Collected data
# # # # # # #

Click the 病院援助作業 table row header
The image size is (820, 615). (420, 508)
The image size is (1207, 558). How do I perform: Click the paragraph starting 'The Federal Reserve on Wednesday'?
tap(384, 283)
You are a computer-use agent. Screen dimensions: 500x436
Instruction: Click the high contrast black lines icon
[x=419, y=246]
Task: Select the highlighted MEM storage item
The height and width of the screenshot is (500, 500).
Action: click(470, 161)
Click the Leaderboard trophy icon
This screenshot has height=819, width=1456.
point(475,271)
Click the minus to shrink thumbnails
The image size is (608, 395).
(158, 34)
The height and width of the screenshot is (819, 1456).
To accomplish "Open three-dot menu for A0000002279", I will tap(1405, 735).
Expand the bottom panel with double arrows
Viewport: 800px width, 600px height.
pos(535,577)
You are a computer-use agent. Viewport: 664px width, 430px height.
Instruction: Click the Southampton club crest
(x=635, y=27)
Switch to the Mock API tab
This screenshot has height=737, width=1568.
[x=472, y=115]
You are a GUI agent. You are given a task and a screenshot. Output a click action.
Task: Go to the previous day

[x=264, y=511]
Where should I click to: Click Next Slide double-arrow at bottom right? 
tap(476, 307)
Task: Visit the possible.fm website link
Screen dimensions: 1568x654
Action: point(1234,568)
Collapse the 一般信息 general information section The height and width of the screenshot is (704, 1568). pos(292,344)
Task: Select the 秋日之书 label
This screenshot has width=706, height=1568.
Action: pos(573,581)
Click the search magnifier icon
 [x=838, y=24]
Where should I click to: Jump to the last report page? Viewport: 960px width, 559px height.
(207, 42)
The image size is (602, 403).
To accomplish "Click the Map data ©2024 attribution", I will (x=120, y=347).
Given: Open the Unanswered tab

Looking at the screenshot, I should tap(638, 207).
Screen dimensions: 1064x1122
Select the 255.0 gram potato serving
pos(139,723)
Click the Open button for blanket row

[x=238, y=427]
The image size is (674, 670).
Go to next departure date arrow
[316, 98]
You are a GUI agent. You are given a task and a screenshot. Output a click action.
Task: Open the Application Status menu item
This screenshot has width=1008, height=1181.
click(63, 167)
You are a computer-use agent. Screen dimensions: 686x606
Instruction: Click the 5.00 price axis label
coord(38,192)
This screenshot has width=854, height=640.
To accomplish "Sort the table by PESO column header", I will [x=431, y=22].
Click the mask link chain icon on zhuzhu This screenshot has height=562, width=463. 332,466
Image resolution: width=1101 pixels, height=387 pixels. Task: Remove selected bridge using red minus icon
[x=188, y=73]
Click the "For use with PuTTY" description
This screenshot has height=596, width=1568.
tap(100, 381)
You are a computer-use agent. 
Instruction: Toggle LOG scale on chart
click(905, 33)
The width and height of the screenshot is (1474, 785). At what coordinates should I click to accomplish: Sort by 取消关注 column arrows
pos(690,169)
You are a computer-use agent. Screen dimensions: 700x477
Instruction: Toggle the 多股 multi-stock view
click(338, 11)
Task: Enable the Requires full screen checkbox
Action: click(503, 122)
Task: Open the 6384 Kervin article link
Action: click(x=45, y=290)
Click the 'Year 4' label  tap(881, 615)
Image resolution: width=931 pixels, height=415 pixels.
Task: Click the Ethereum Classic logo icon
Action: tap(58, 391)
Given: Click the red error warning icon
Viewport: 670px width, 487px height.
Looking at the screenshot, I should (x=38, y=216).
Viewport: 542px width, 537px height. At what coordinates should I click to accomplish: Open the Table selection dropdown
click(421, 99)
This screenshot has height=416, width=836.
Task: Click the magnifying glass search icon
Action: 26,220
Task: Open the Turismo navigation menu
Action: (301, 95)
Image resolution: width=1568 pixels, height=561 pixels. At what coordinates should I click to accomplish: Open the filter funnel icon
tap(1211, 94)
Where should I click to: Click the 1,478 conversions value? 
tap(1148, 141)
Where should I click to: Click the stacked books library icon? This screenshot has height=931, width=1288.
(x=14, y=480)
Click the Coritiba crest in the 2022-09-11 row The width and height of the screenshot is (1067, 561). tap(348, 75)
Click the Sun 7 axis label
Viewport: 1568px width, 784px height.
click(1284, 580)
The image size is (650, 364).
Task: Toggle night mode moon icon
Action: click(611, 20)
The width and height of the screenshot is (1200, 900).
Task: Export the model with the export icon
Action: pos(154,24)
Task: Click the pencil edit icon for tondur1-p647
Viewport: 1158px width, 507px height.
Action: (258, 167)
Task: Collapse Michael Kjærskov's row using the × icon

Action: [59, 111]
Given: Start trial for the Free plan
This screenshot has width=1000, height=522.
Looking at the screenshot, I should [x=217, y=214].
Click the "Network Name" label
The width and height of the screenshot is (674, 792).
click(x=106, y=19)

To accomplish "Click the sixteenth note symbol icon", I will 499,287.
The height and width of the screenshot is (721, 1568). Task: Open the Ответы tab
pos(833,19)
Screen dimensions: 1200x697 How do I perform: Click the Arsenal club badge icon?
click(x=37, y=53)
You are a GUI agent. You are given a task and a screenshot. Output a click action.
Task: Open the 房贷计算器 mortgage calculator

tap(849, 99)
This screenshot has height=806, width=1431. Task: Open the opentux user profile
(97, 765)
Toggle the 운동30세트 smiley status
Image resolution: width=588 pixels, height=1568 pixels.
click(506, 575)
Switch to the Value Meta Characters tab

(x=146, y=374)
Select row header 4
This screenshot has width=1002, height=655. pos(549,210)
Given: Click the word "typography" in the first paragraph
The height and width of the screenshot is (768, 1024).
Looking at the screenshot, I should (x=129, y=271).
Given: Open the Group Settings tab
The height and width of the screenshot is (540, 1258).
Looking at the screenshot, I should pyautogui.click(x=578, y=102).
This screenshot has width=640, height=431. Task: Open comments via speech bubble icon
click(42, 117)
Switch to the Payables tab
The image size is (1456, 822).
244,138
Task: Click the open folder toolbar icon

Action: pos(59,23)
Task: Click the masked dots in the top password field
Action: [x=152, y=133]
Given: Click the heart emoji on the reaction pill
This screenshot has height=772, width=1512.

# # # # # # #

## WORK REQUEST
In the entries above, find the line holding "This screenshot has width=1008, height=1181." and the line holding "You are a computer-use agent. Screen dimensions: 700x477"; print both of them and every line between, exactly, and nothing else.

## RESULT OF THE EXERCISE
This screenshot has width=1008, height=1181.
click(63, 167)
You are a computer-use agent. Screen dimensions: 686x606
Instruction: Click the 5.00 price axis label
coord(38,192)
This screenshot has width=854, height=640.
To accomplish "Sort the table by PESO column header", I will [x=431, y=22].
Click the mask link chain icon on zhuzhu This screenshot has height=562, width=463. 332,466
Image resolution: width=1101 pixels, height=387 pixels. Task: Remove selected bridge using red minus icon
[x=188, y=73]
Click the "For use with PuTTY" description
This screenshot has height=596, width=1568.
tap(100, 381)
You are a computer-use agent. 
Instruction: Toggle LOG scale on chart
click(905, 33)
The width and height of the screenshot is (1474, 785). At what coordinates should I click to accomplish: Sort by 取消关注 column arrows
pos(690,169)
You are a computer-use agent. Screen dimensions: 700x477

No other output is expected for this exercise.